The invention also provides a computer program product comprising a computer program which, when executed by a processor, implements a speech signal processing method as described in any one of the above.

According to the voice signal processing device, the voice signal processing method, the electronic equipment and the sound amplifying system, the far-end voice signal and the target residual signal output by the self-adaptive filter are input into the pre-trained voice processing model, and a current frame near-end voice processing signal output by the voice processing model and used for transmission is obtained. Therefore, the target residual signal output by the adaptive filter is further subjected to echo removing processing through the voice processing model, and the voice processing model is obtained by training based on the residual signal sample and the far-end voice signal sample, and the residual signal sample and the target residual signal both comprise signals such as nonlinear echo and the like which cannot be completely eliminated by the adaptive filter, so that the voice processing model can eliminate the echo of the nonlinear component in the target residual signal, and the accuracy of voice signal processing is improved.

Drawings

In order to more clearly illustrate the technical solutions of the present invention or the prior art, the drawings needed for the description of the embodiments or the prior art will be briefly described below, and it is obvious that the drawings in the following description are some embodiments of the present invention, and those skilled in the art can also obtain other drawings according to the drawings without creative efforts.

FIG. 1 is a flow chart of a speech signal processing method according to an embodiment of the present invention;

FIG. 2 is a schematic diagram of a scenario of voice interaction provided by an embodiment of the present invention;

FIG. 3 is a schematic diagram of an adaptive filter provided by an embodiment of the invention;

FIG. 4 is a schematic structural diagram of a speech processing model provided by an embodiment of the present invention;

FIG. 5 is a second flowchart illustrating a speech signal processing method according to an embodiment of the present invention;

FIG. 6 is a third schematic flowchart of a speech signal processing method according to an embodiment of the present invention;

FIG. 7 is a fourth flowchart illustrating a speech signal processing method according to an embodiment of the present invention;

FIG. 8 is a fifth flowchart illustrating a voice signal processing method according to an embodiment of the present invention;

fig. 9 is a schematic structural diagram of a speech signal processing apparatus according to an embodiment of the present invention;

fig. 10 is a schematic physical structure diagram of an electronic device according to an embodiment of the present invention.

Detailed Description

In order to make the objects, technical solutions and advantages of the present invention clearer, the technical solutions of the present invention will be clearly and completely described below with reference to the accompanying drawings, and it is obvious that the described embodiments are some, but not all embodiments of the present invention. All other embodiments, which can be derived by a person skilled in the art from the embodiments given herein without making any creative effort, shall fall within the protection scope of the present invention.

The speech signal processing method of the present invention is described below in conjunction with fig. 1-8.

Fig. 1 is a schematic flow chart of a speech signal processing method according to an embodiment of the present invention, as shown in fig. 1, the speech signal processing method includes the following steps:

step 101, inputting a reference signal and a current voice signal acquired by a voice acquisition device into an adaptive filter, and processing the current voice signal through the adaptive filter based on the reference signal to obtain a target residual signal.

The voice acquisition device comprises a microphone, the reference signal comprises a received far-end voice signal, the current voice signal comprises a near-end voice signal (voice spoken by a near-end user), environmental noise and a target signal, the target signal can comprise a far-end voice echo signal and a near-end voice echo signal, the far-end voice echo signal is a far-end voice signal played by a voice playing device acquired by the voice acquisition device, the near-end voice echo signal is a near-end voice signal played by the voice playing device acquired by the voice acquisition device, and the voice playing device comprises a loudspeaker.
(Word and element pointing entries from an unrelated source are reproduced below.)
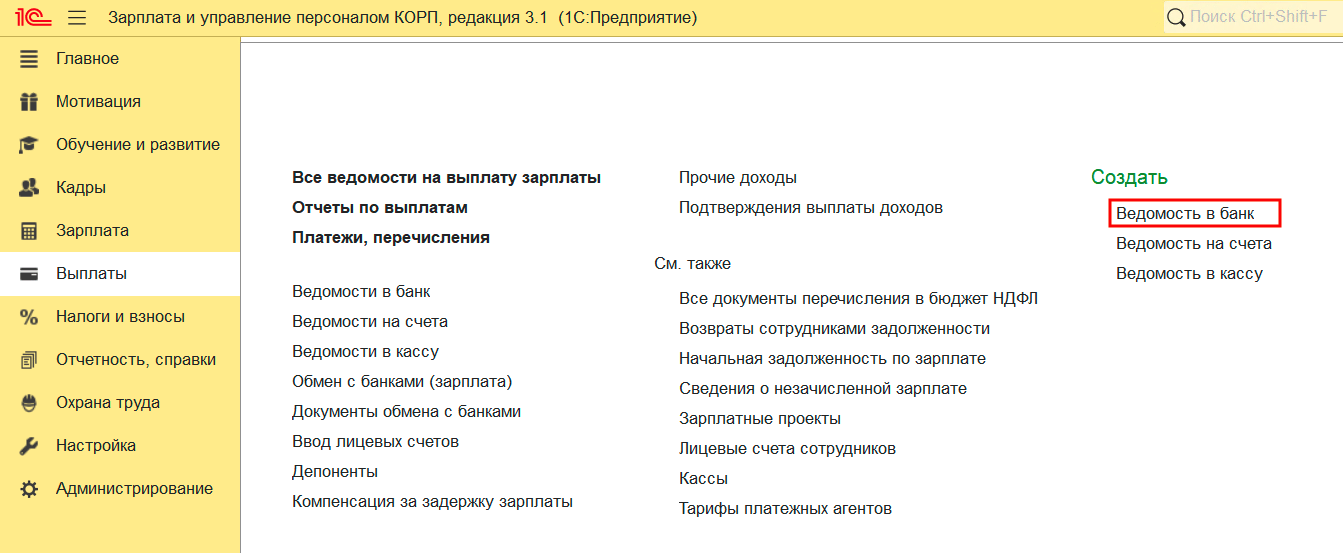This screenshot has width=1343, height=553.
Task: Click the 1C logo icon
Action: pyautogui.click(x=27, y=18)
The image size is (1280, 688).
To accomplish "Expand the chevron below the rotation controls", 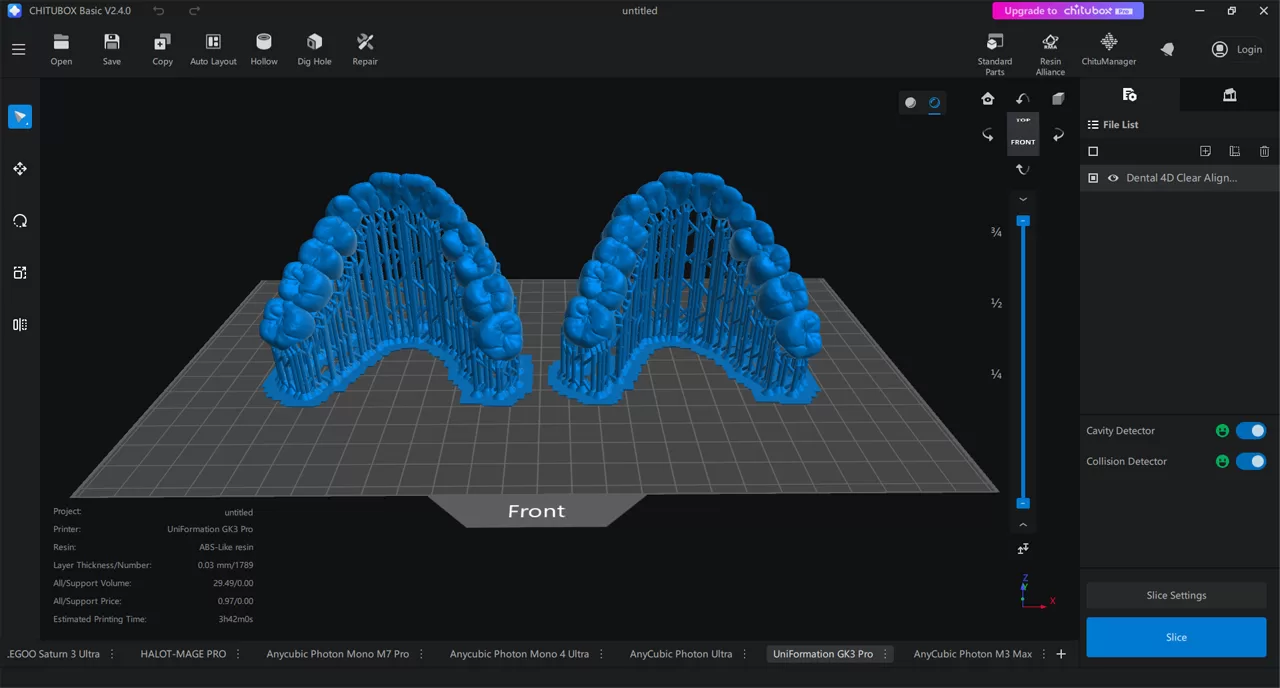I will tap(1022, 199).
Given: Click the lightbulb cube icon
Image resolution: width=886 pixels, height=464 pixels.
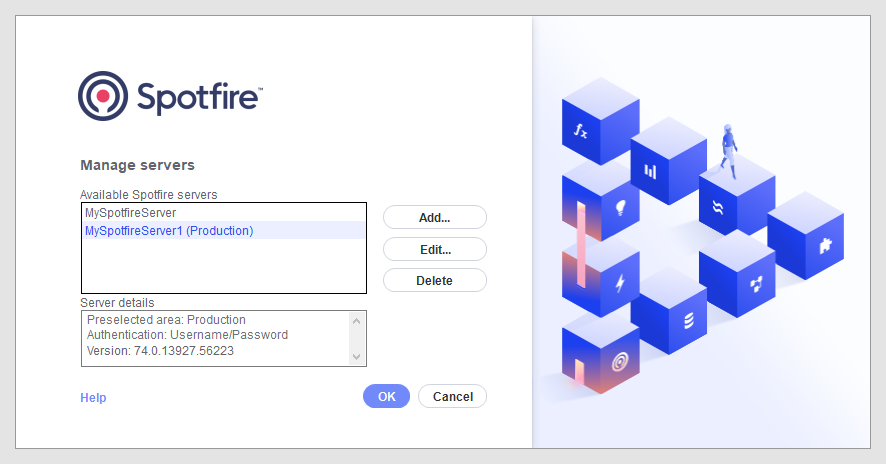Looking at the screenshot, I should click(619, 208).
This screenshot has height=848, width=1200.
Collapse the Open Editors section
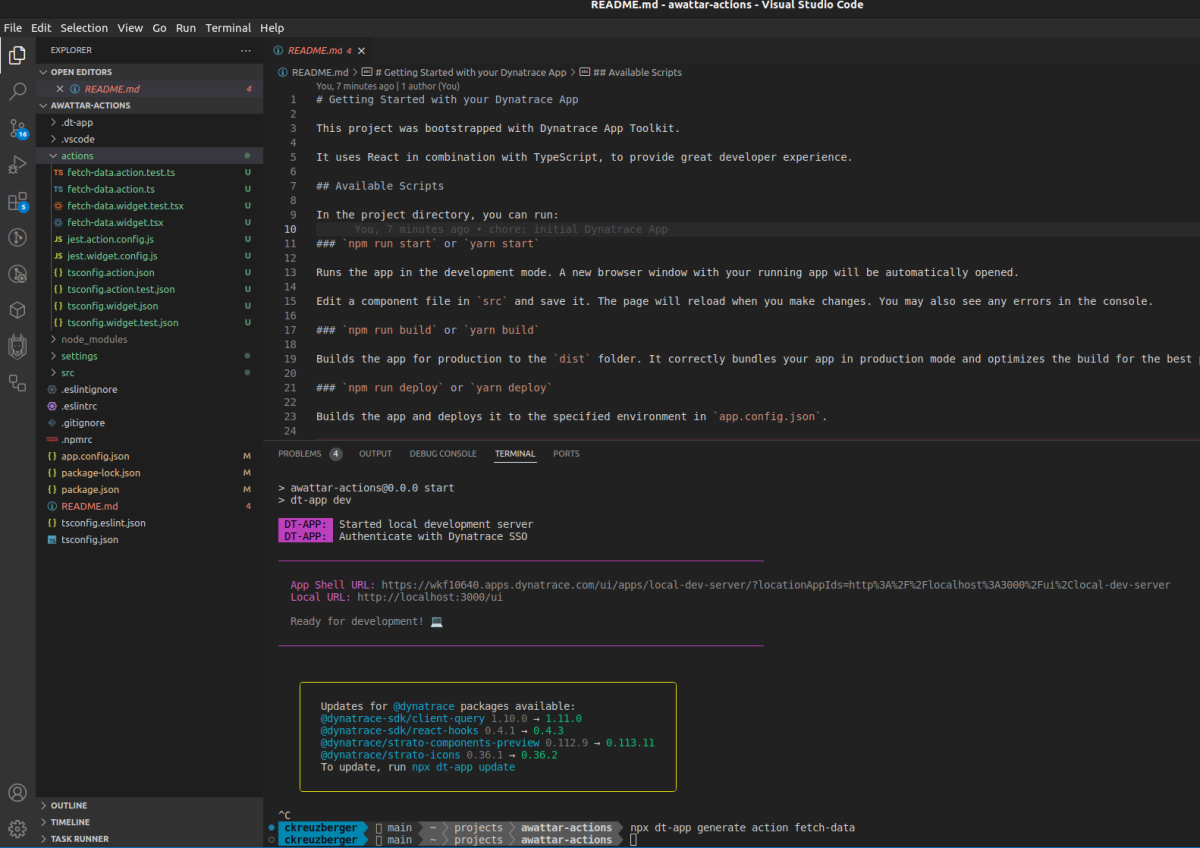[x=81, y=72]
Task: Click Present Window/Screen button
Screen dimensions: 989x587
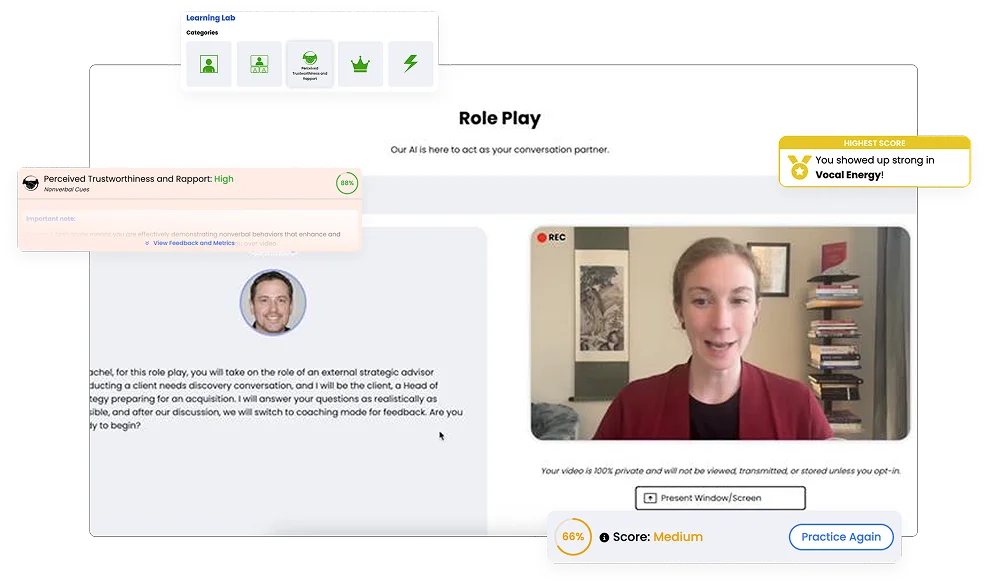Action: (x=719, y=497)
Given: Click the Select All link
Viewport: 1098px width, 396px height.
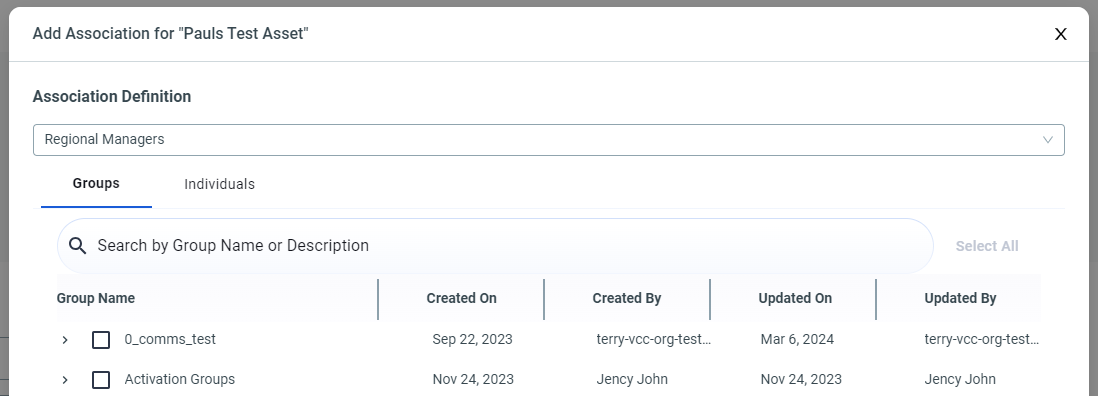Looking at the screenshot, I should point(987,246).
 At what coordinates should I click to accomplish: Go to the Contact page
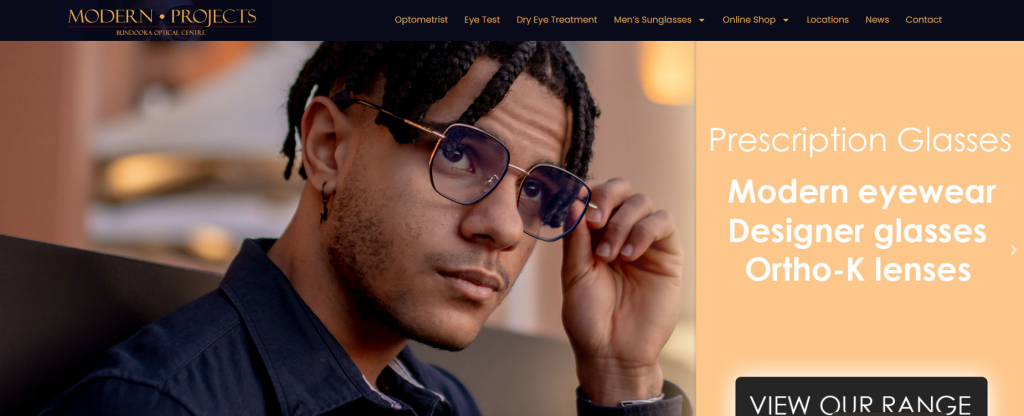coord(923,20)
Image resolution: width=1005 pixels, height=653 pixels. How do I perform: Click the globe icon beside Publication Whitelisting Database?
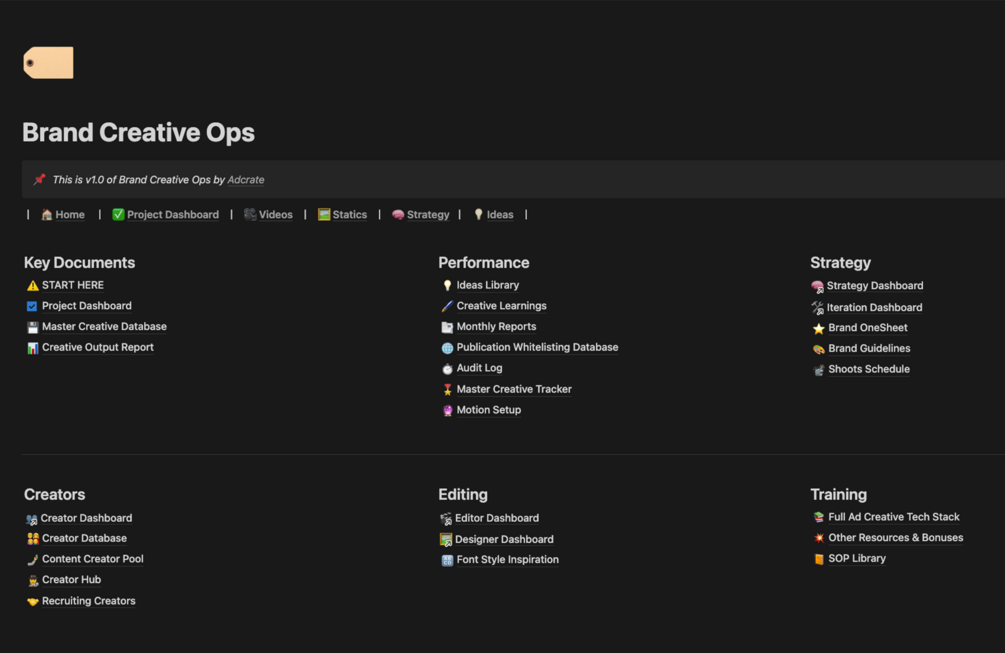click(447, 348)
Exemplarily, fig. 2 is a schematic view of a voice interaction scenario provided by an embodiment of the present invention, as shown in fig. 2, a user a and a user B perform a teleconference, a voice of the user a is collected by a voice collecting device A1 of the user a, and then is transmitted to an electronic device B1 of the user B through a network by an electronic device A2 of the user a, and the electronic device B1 plays the voice of the user a through a voice playing device B2 of the user B. At this time, the user B is also speaking, and when the speech acquisition device B3 on the user B side acquires a speech signal, not only the speech sound of the user B but also the speech sound of the user a played by the speech playback device B2 at this time are acquired. If the voice signal collected by the voice collecting device B3 is transmitted to the voice playing device A3 at the user a side for playing without being processed by echo cancellation, the user a will listen to the voice playing device A3 and play the speaking voice of the user B and the speaking voice of the user a, which is an echo phenomenon. The far-end speech signal in step 101 can be understood as the speaking voice transmitted to the user a on the user B side.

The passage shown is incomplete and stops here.